I've never been excellent at sewing or craftwork, and I've been absolutely fine with this from the get-go. As long as I could stitch the pockets of my school uniform on my own whenever they happened to tear (they tore a lot because I hoarded coins, I was a veritable Shylock in my youth), it didn't exactly matter to me that my stitches looked as if someone had crudely sewn them in blindfolded.
So it came as quite a surprise when I was fabric shopping in Chinatown last week with B and found some very on-trend grid fabric in a stretchy, drapey mix. This kickstarted my dormant urge to make some clothes, especially since I shop and resell on Carousell fairly often and I've noticed grid patterns being popular in the past year. I really wanted a black base with a white grid (most of my clothes are black, and I'm notoriously picky about clothing), but this was selling for $6 a yard and the shop assistant and shop owners were all really friendly and helpful!
I impulse-bought a yard of cloth ("If it fails, I'll turn it into a drawstring bag") and traced a top and skirt pattern using some dresses and separates I've got at home that fit handsomely. Here's what I did, so you can try it yourself. I'm poor with sewing terminology and I don't know the names of half the stitches I used, so this might help people who are complete beginners like I am. Alternatively, it might confuse you more.
1. Lay your favourite separates out on drawing block paper and trace around them. Cut these out, and now you have a pattern to cut your cloth with.
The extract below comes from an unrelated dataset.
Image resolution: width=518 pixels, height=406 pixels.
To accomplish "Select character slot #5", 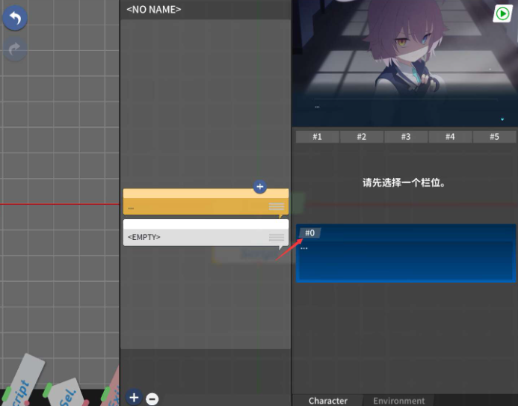I will (x=494, y=137).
This is the best time to remember what you like or dislike about the fit of these clothes (i.e. if the skirt is too long, shorten your template a little bit) so you can make something that you think is ideal for you.
2. Pin these cutouts to the cloth (don't skip this step, especially if you're clumsy with craft like I am) and cut around them to create pieces to sew together. Don't forget to leave allowance for hems and seams! I usually leave allowance of about an inch. Grid fabric is surprisingly helpful – you can use each grid unit as a helpful way to measure allowance.
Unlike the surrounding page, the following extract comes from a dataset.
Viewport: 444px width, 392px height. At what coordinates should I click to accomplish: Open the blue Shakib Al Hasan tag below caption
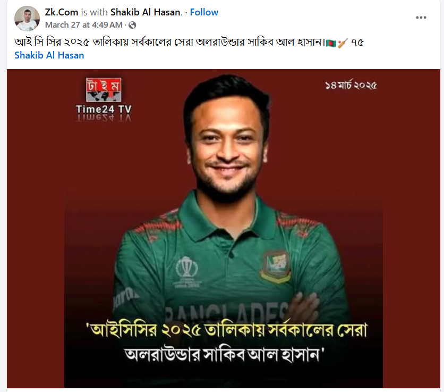pyautogui.click(x=49, y=55)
3. When you have all your pieces (you need two of each! A front and back! This is not the most obvious thing if you're me), look carefully and think about where you need hems and where you need seams. Think about how everything is supposed to come together before you start sewing. Unpicking is the fastest way to demotivate yourself.
4. Start by pinning and sewing hems first, and then move on to seams. The cloth I bought is quite similar to swimsuit material, and it didn't fray. Consequently, neither did my nerves.
5. If you're feeling particularly lionhearted, pin your seams first and then slowly pull the pin-infested garment onto your body to check the fit. I'm still alive, so you can do this too. If it fits well, go ahead and sew your seams and don't forget to turn the garment inside out unless you dig visible seams.
6. By repeatedly sewing hems and seams, you should eventually make it to the final product. Hopefully, if you kept a clear head on your shoulders and took some time to visualize the process before starting work, your homemade clothes should have turned out surprisingly and pleasingly successful. If not, you can always make a drawstring bag from a failed skirt or top!
Here are the most important tips. Firstly, try to buy cloth that doesn't fray. Drape a length of the fabric you want to buy over your arm to see how it falls. Avoid fabric that falls awkwardly. If it looks suspect draped over your arm, it will look suspect on your body too. Secondly, make sure you visualize where every hem and seam is going to go, right down to which side of the cloth faces outwards. Do this judiciously. Thirdly, keep your sewing patterns so you can improve on them the next time you feel like making something! Write notes on the patterns for future reference on how to improve the fit of subsequent garments. This is why I recommend drawing block paper – it won't tear as easily.
I found a slim silk belt at home, so I've turned that into the shoulder straps of the top and the drawstring waist of the skirt (which I've tucked under the top to make it look like a dress). I got a lot of compliments on my grid set when I was out for dinner the other night, and it's incredibly fulfilling to wear something you made yourself (especially if you pricked yourself in the process and bled on it. Don't worry, I didn't).
The next time I'm out in Chinatown I'm going to pick up more fabric and try making a swing dress with a mock neck! I might go ahead and do a proper tutorial on that too, so if you like that kind of thing, come back and read about it sometime.